La imagen desapareció y todo se llenó de puntitos grises que zumbaban como un mar de moscardones. A esto los de la tele lo llamaban “ruido” o “nieve”.
El ruido dio paso a la sintonía de un conocido programa de los noventa. Josemi sonrió al recordar las tardes de domingo que había pasado frente al televisor viendo aquello.
En mitad de una plaza de toros, el presentador acogía a los alcaldes de los dos pueblos y anunciaba la primera prueba. Un grupo de bailarinas con minifaldas y tacones se contoneaban alrededor de los primeros candidatos y así daba comienzo la batalla entre los dos pueblos.
Todo parecía bastante normal. Un clásico de la televisión. Josemi avanzó la imagen y vio cómo el programa pasaba a cámara rápida. Seguía sin ver nada fuera de lo normal.
Estaba a punto de sacar la cinta cuando algo le llamó la atención. Uno de los alcaldes se preparaba para enfrentarse a la última yincana, la que decidiría cuál de los dos pueblos pasaría a la historia. Era la final de aquel año y estaba en juego el honor de todos sus vecinos. El alcalde se ajustó el traje de gomaespuma que le habían puesto y se dirigió a la línea de salida. Resultaba ridículo verle andar. Aquel armatroste le obligaba a dar pasitos diminutos, como si fuese un enano con los pantalones bajados. El presentador dio comienzo a la prueba y la imagen desapareció.
Volvió a nevar en la pantalla. Parecía que la grabación se hubiese terminado.
Sin embargo, algo ejercía una misteriosa atracción sobre Josemi. No podía despegar los ojos del monitor. Su intuición le decía que había algo sospechoso en aquel video, tenía que haber algo más.
Entonces volvió la imagen, fue sólo un segundo y desapareció una vez más.
Josemi no estaba seguro de lo que acababa de ver; se limitó a reprimir una arcada e intentó rebobinar la cinta.

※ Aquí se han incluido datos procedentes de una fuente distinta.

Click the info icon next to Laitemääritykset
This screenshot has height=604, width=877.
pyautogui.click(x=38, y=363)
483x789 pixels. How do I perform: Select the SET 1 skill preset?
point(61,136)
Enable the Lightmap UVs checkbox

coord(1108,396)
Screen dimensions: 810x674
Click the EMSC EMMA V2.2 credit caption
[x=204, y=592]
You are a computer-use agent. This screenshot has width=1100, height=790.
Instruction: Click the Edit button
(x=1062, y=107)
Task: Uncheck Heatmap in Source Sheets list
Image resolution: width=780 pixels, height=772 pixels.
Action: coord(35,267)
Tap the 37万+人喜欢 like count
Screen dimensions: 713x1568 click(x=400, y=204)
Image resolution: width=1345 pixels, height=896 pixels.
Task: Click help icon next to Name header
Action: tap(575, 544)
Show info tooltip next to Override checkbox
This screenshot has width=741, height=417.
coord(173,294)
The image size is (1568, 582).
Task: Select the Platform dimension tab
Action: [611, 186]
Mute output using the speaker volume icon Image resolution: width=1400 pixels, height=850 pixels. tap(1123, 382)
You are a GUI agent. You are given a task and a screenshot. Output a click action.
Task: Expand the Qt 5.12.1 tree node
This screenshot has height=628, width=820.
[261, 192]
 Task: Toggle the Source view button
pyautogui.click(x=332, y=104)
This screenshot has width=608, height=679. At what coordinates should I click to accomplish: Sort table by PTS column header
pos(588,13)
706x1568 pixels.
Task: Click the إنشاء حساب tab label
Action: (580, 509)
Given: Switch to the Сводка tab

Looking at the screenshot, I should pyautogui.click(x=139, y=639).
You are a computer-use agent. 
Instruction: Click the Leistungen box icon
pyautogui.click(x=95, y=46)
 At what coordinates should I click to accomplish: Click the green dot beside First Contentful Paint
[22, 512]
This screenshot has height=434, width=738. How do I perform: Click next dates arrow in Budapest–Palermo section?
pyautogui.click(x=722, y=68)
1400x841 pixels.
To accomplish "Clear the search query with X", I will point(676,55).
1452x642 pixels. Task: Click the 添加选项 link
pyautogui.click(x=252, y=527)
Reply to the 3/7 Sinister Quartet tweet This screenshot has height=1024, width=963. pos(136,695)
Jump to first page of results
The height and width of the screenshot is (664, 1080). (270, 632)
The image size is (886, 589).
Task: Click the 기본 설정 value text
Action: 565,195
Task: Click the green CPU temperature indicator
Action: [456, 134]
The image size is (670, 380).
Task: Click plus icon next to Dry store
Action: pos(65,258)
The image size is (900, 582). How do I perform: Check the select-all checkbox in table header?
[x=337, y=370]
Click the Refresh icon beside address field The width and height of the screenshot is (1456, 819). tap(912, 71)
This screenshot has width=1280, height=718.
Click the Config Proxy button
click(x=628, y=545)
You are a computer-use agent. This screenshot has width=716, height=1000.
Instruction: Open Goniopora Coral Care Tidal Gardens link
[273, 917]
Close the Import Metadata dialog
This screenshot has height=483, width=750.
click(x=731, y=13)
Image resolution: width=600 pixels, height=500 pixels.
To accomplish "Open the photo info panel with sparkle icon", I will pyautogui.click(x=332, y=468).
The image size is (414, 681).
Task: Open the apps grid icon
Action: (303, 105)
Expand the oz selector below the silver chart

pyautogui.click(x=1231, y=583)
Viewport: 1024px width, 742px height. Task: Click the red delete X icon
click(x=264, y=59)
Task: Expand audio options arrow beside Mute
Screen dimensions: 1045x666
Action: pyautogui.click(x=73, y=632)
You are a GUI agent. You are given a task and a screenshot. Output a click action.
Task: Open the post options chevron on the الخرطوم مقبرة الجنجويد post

Congeló un fotograma y contempló el infierno que le perseguiría durante años. Resultaba complicado entender lo que podía haber pasado. Los espectadores de los dos pueblos corrían en estampida por el plató; muchos de ellos dificultaban ver lo que pasaba al fondo. Los decorados estaban salpicados de sangre. Había restos del alcalde y de su traje de gomaespuma desperdigados por toda la plaza. Pero él no era el único afectado. En las gradas de abajo yacían un par de cuerpos pisoteados y hechos papilla.
En mitad del caos, un miura trotaba con la pierna de una de las bailarinas ensartada en el asta. El sonido era un conglomerado de gritos y lamentos condensados, un pitido terrorífico capaz de helarle la sangre a cualquier, incluso al presentador; que, por primera vez, había dejado de sonreír y lloraba asustado, desde la copa de un árbol en cartón-piedra.
Josemi se concentró en el animal. El toro estaba poseído por una furia asesina. Tenía los ojos inyectados en sangre y la boca repleta de espumarajos de baba.
Estaba claro que habían borrado el resto del video. Alguien había ocultado lo que había ocurrido.
En la sala de plenos del Ayuntamiento de Sabiñánigo se encuentra un trofeo en forma de toro que celebra la victoria en un conocido concurso televisivo. Nunca nadie lo menciona cuando vienen turistas al pueblo. En Artajona tienen el mismo.